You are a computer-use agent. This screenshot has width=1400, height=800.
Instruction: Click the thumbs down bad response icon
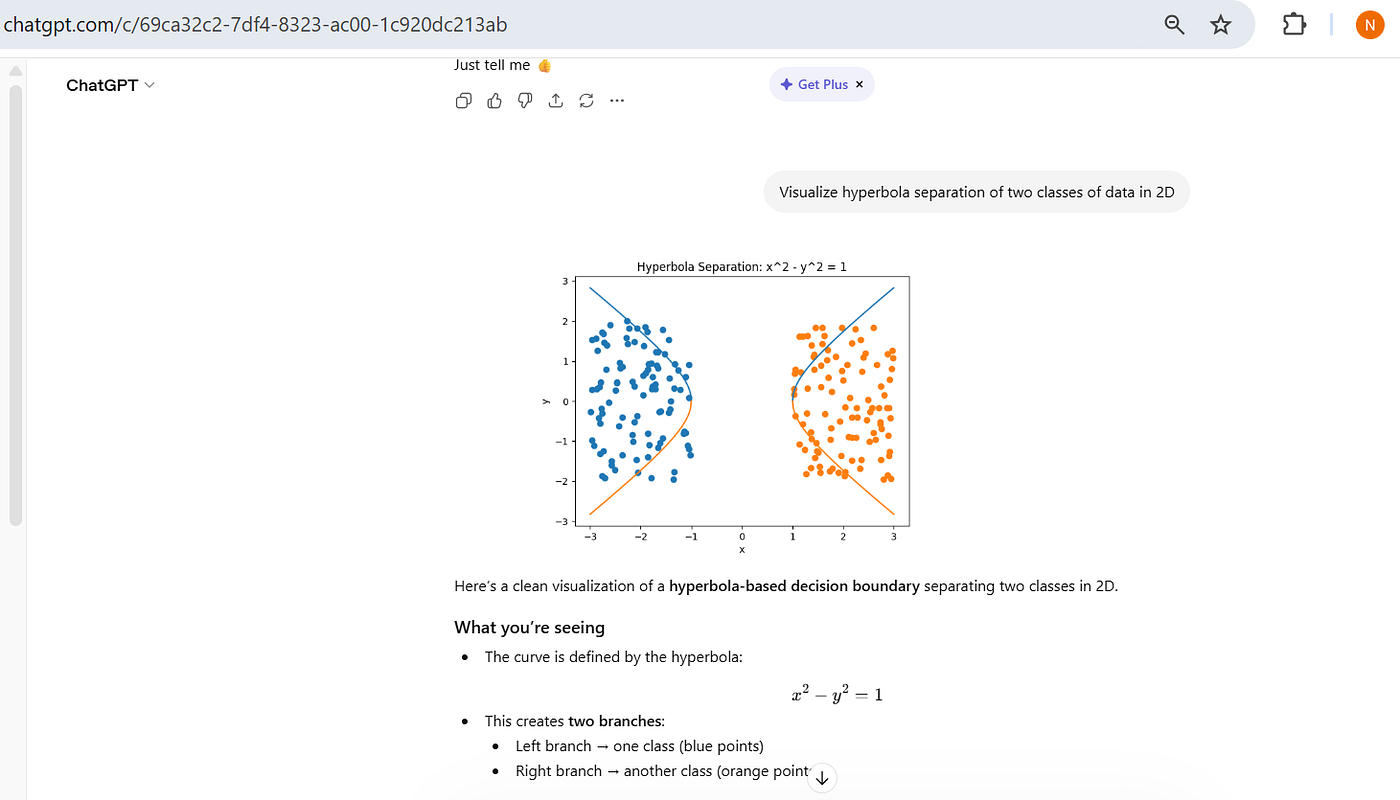pyautogui.click(x=525, y=101)
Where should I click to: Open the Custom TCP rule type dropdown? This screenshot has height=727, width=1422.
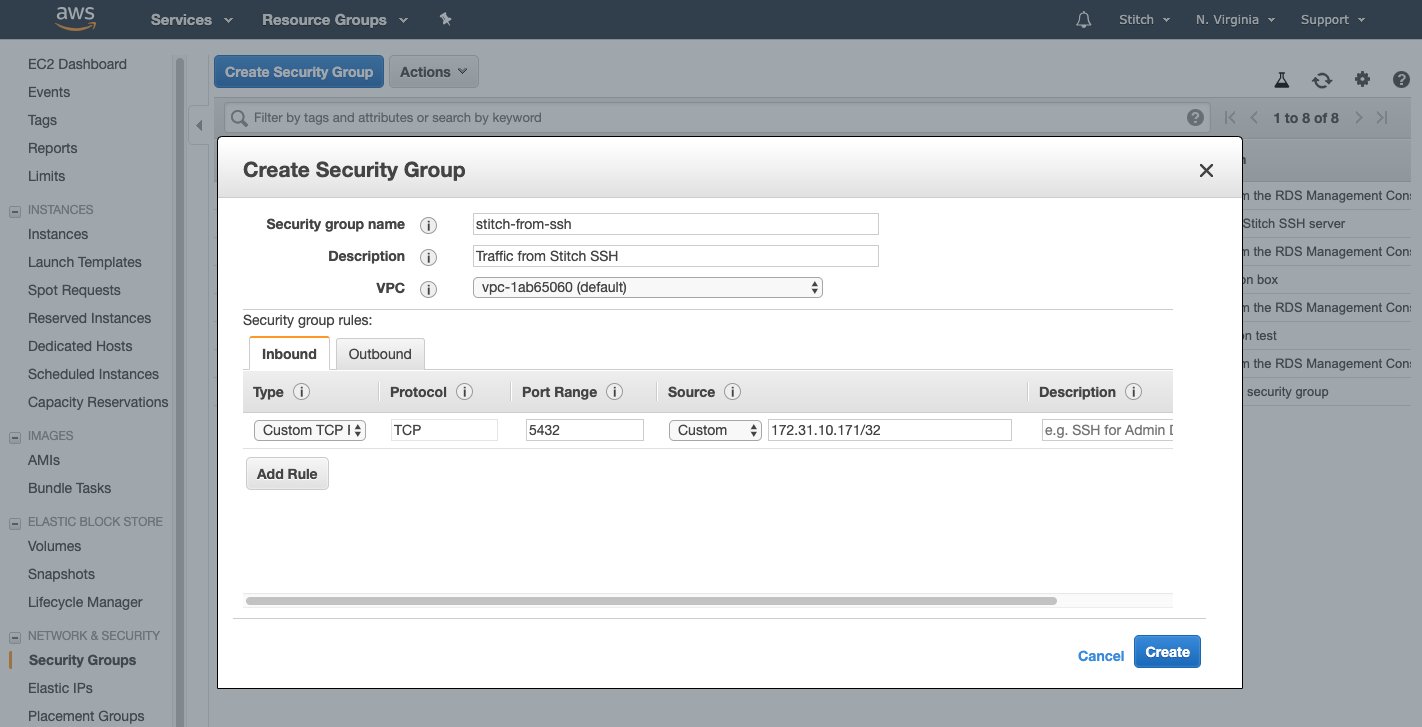coord(310,429)
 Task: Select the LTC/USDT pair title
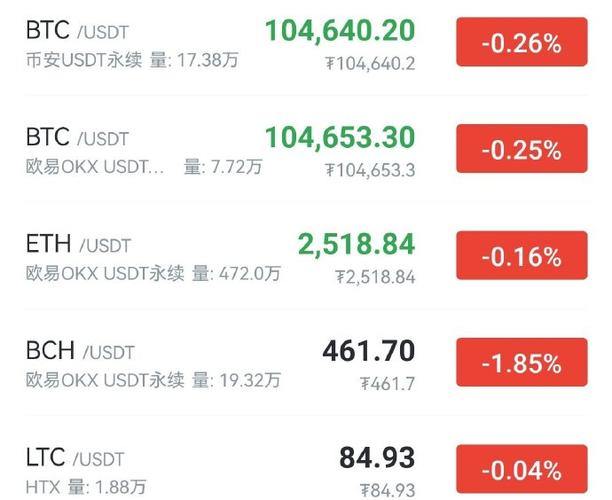[76, 458]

+++

Work request> Leave the pictures out, and retype exactly the lines from the one containing "Instruction: Click the" through the last line of the entries above, both included.

Solution to this problem>
Instruction: Click the thumbs down bad response icon
pyautogui.click(x=525, y=101)
Where should I click to: Open the Custom TCP rule type dropdown? This screenshot has height=727, width=1422.
coord(310,429)
 Task: Select the LTC/USDT pair title
[76, 458]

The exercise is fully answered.